La incertidumbre que embargaba a una familia en la Zona Sur de Costa Rica se transformó este viernes en un profundo dolor. Agentes del Organismo de Investigación Judicial (OIJ) de Corredores confirmaron el hallazgo del cuerpo sin vida de una joven de apellido Amador, de apenas 20 años, quien había sido reportada como desaparecida desde el pasado 10 de enero.
El descubrimiento se dio en el sector de Santa Clara de Coto Brus, una zona caracterizada por su topografía quebrada y carreteras sinuosas, escenario que, según las primeras pesquisas, habría sido determinante en el fatal desenlace.
La hipótesis del accidente silencioso
Desde una perspectiva forense y policial, el caso ha dado un giro. Lo que inició como una investigación por desaparición ahora se maneja, preliminarmente, como una muerte accidental.
Según el reporte oficial, la joven viajaba en su motocicleta cuando, por razones que aún se investigan, perdió el control del vehículo. La principal teoría apunta a que Amador no logró tomar una curva, saliéndose de la vía y precipitándose a un guindo. La vegetación densa y la profundidad del precipicio habrían ocultado la escena a la vista de los conductores que transitaron por ahí durante la semana, impidiendo que fuera auxiliada o localizada antes.
Análisis Periodístico: El peligro de las rutas rurales
Como periodistas en Tiquicia, este caso nos obliga a poner la lupa sobre la seguridad en las rutas cantonales. La carretera hacia Santa Clara presenta tramos de alta peligrosidad, donde la falta de barreras de contención (guardavías) y la iluminación escasa convierten un error de cálculo en una sentencia de muerte.
El hecho de que pasaran casi seis días entre su desaparición y el hallazgo sugiere que el accidente ocurrió en un punto ciego. Esto genera una interrogante dolorosa: ¿Murió la joven por el impacto inmediato o hubo un periodo de supervivencia sin posibilidad de pedir ayuda? Esa respuesta solo la dará la ciencia forense.
Lo que sigue: La autopsia dirá la última palabra
El cuerpo de Amador fue levantado por las autoridades y remitido a la Morgue Judicial en San Joaquín de Flores.

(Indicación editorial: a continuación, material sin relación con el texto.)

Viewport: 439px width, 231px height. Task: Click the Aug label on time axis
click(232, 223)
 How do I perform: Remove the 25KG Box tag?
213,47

Aunque la escena sugiere un accidente de tránsito, el protocolo exige una autopsia rigurosa para descartar cualquier otro tipo de lesión o la participación de terceros, cerrando así cualquier duda para la familia doliente.
Coto Brus despide hoy a una de sus jóvenes, recordando trágicamente la fragilidad de la vida en dos ruedas y la importancia de extremar precauciones en las traicioneras curvas de nuestra geografía.